EXERCISE PROMPT -
How many lines in the records below contain the string "height"? Give only the number.

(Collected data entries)
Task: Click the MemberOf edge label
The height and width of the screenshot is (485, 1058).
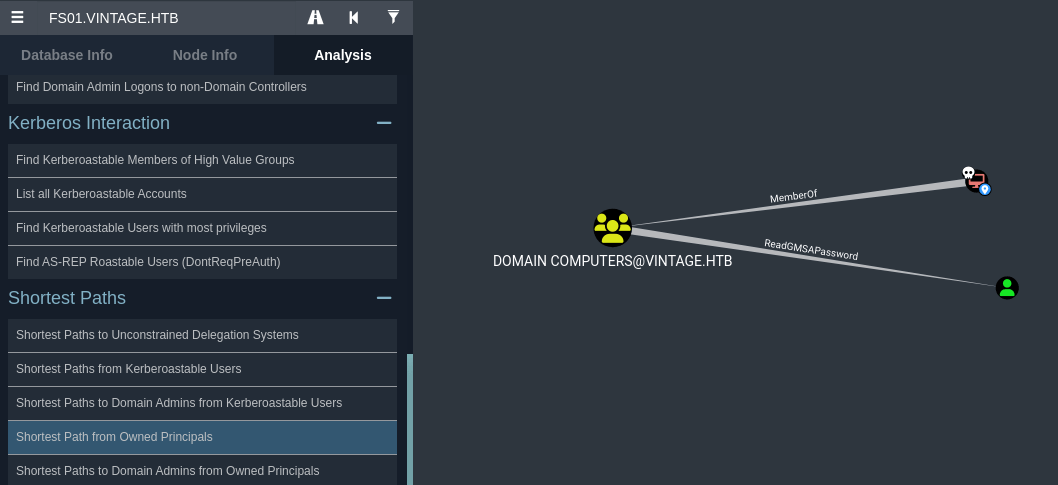Action: pos(794,197)
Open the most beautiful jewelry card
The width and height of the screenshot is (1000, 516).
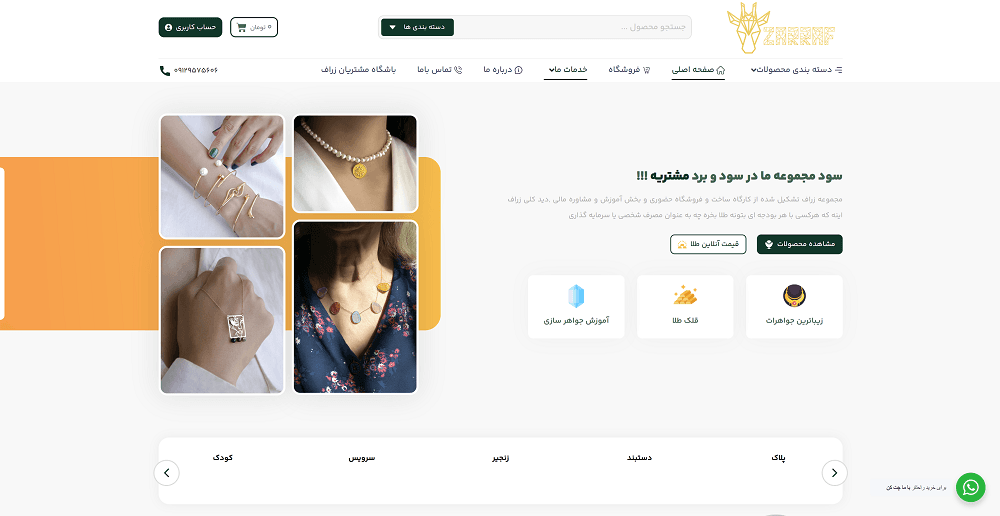(x=794, y=307)
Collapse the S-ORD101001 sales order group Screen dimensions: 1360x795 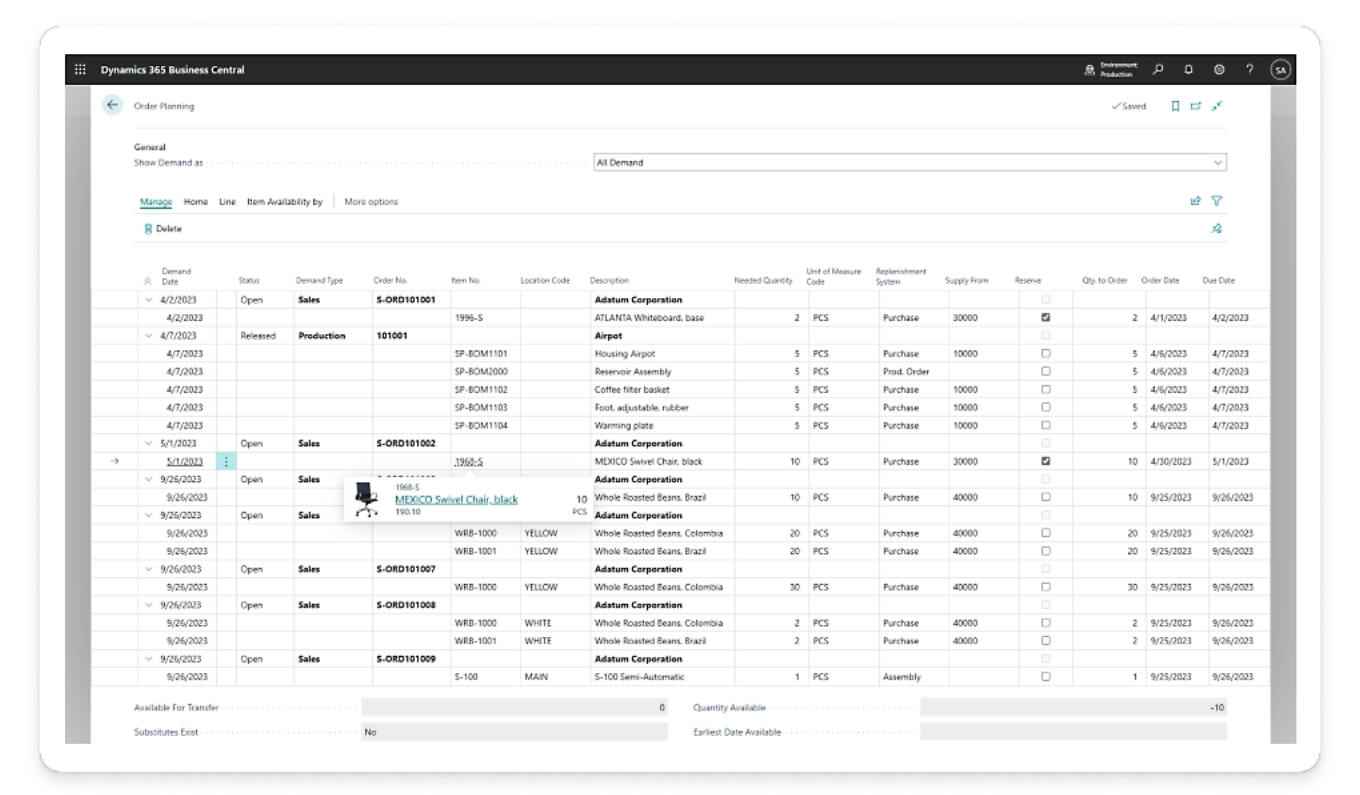pyautogui.click(x=149, y=300)

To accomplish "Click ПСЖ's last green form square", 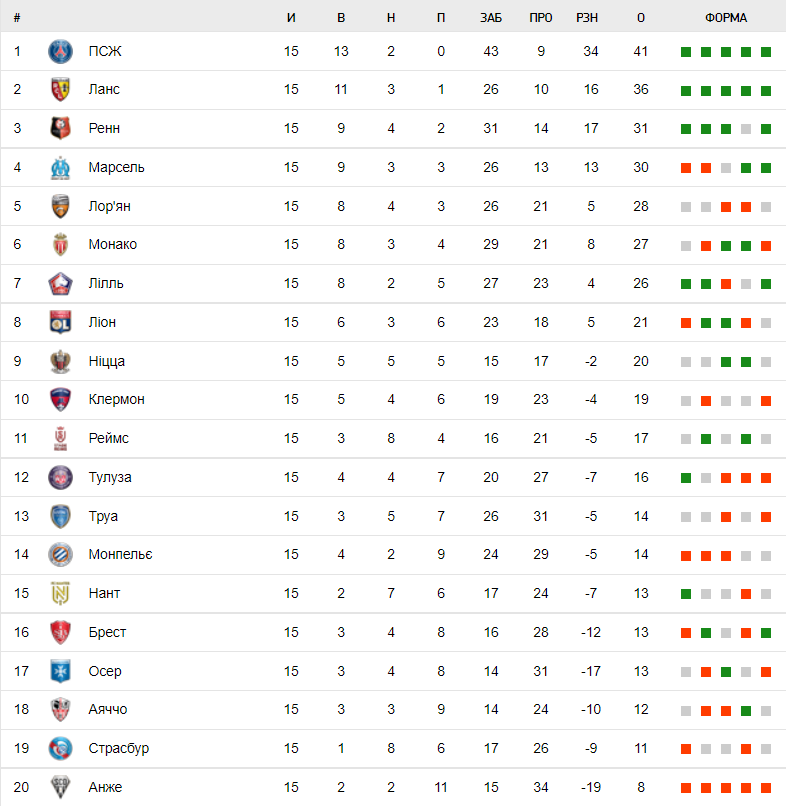I will coord(766,52).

RESPONSE FOR THIS EXERCISE -
2